Görev Listesi:
A. Çanakkale üzerine yazılmış metinde "ÇANAKKALE. 🇹🇷 2015" sözlerinin geçtiği yerden başlayıp "daha kendine çağırıyor." sözlerinden sonra durarak o bölümü aynen kopyalayın.
B. Aşağıdaki veri satırlarında yer alan kayıtların hepsini, satır satır aynen yazın. Resimleri yanıtınıza koymayın.

Verilen Metin:
• • • •

Thursday 15 July 2021

ÇANAKKALE. 🇹🇷 2015

Neredeyse 15 yıl kadar önce, bir arkadaşımız bahsetmişti. Öğrencilik yıllarında bir kaç kez Şafak Töreni için Avustralya ve Yeni Zelanda’dan gelenlere rehberlik etmiş. O kadar çok kişi geliyormuş ki, oteller yetmiyormuş. Kamp kuruyormuş yüzlerce ve hatta binlerce kişi, tam 24 Nisan’ı 25 Nisana bağlayan gece. Her yaştanmış gelenler, özellikle de gençler çoğunluktaymış. Çok şaşırmıştım duyduğumda. Üzerinden neredeyse 80 yıl geçmiş bir savaşın, üstelik de savaşın kaybeden tarafının torunları ve hatta torun çocukları... O zamana kadar Çanakkale’ye hiç gitmemiştim. Sonrasında iki kez gittik. İş, güç, Poyraz’ın okulu derken 24 Nisan değil ama hep farklı tarihlerde. Hepsinde de o efsunlu topraklarda kalbimiz, ruhumuz, gözlerimiz uhrevi bir duygu seliyle doldu taştı. Kesinlikle okunmuş, üflenmiş bir vatan toprağı orası. Gideni bir kez daha kendine çağırıyor.

• • • •

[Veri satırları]
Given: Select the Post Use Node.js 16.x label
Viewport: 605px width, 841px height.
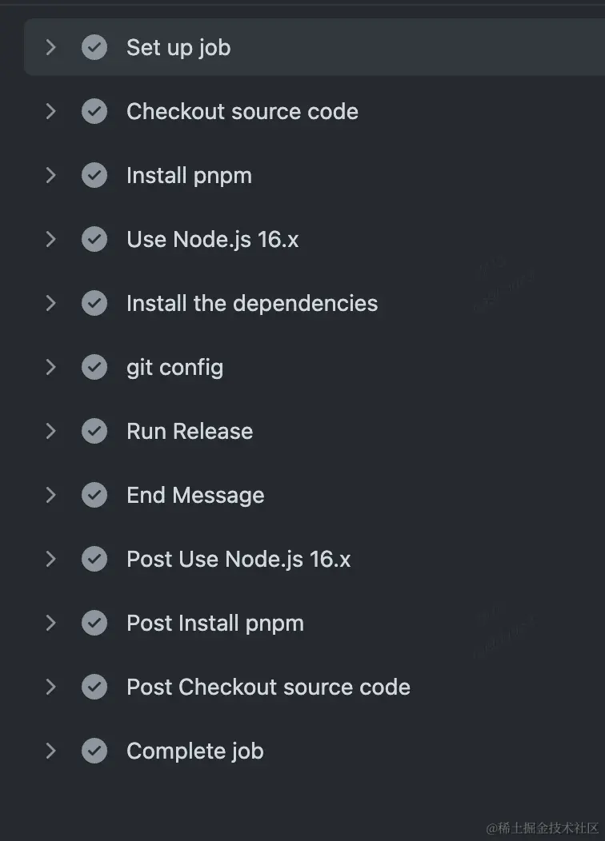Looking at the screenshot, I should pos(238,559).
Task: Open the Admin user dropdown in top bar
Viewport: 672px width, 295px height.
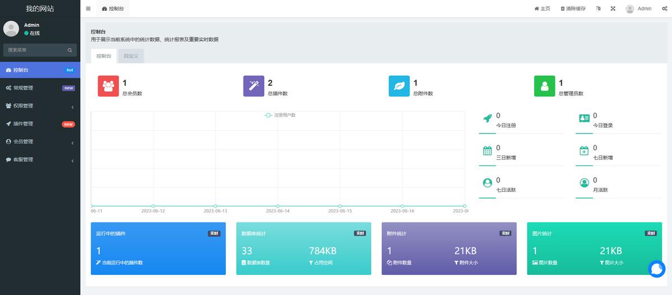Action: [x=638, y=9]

• • • •

Görev Yanıtları:
A.
ÇANAKKALE. 🇹🇷 2015

Neredeyse 15 yıl kadar önce, bir arkadaşımız bahsetmişti. Öğrencilik yıllarında bir kaç kez Şafak Töreni için Avustralya ve Yeni Zelanda’dan gelenlere rehberlik etmiş. O kadar çok kişi geliyormuş ki, oteller yetmiyormuş. Kamp kuruyormuş yüzlerce ve hatta binlerce kişi, tam 24 Nisan’ı 25 Nisana bağlayan gece. Her yaştanmış gelenler, özellikle de gençler çoğunluktaymış. Çok şaşırmıştım duyduğumda. Üzerinden neredeyse 80 yıl geçmiş bir savaşın, üstelik de savaşın kaybeden tarafının torunları ve hatta torun çocukları... O zamana kadar Çanakkale’ye hiç gitmemiştim. Sonrasında iki kez gittik. İş, güç, Poyraz’ın okulu derken 24 Nisan değil ama hep farklı tarihlerde. Hepsinde de o efsunlu topraklarda kalbimiz, ruhumuz, gözlerimiz uhrevi bir duygu seliyle doldu taştı. Kesinlikle okunmuş, üflenmiş bir vatan toprağı orası. Gideni bir kez daha kendine çağırıyor.

B.
Given: Select the Post Use Node.js 16.x label
Viewport: 605px width, 841px height.
Looking at the screenshot, I should pos(238,559).
Task: Open the Admin user dropdown in top bar
Viewport: 672px width, 295px height.
Action: [x=638, y=9]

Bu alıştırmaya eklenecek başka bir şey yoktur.